──────── Given records ────────

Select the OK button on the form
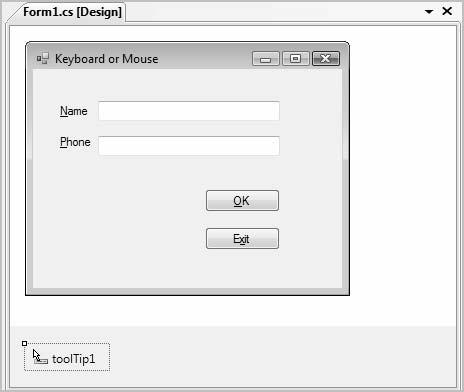464x392 pixels. coord(242,201)
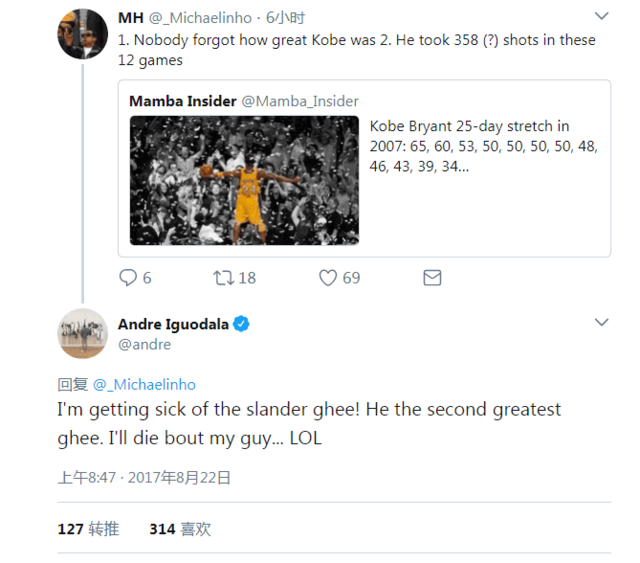Click the reply speech bubble icon

[x=128, y=278]
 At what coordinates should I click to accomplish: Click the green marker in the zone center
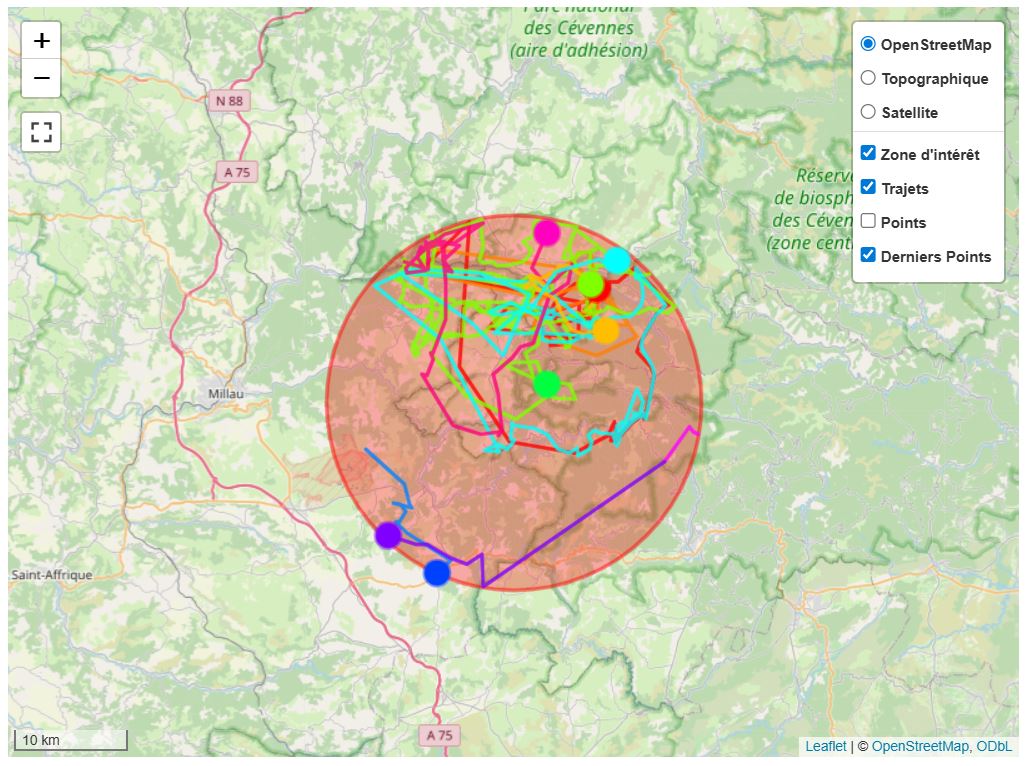547,383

────────

What you will do:
Leave the images out and print each entry exactly.

Result for this task:
Select the OK button on the form
464x392 pixels. coord(242,201)
Click the reply speech bubble icon

[x=128, y=278]
 At what coordinates should I click to accomplish: Click the green marker in the zone center
547,383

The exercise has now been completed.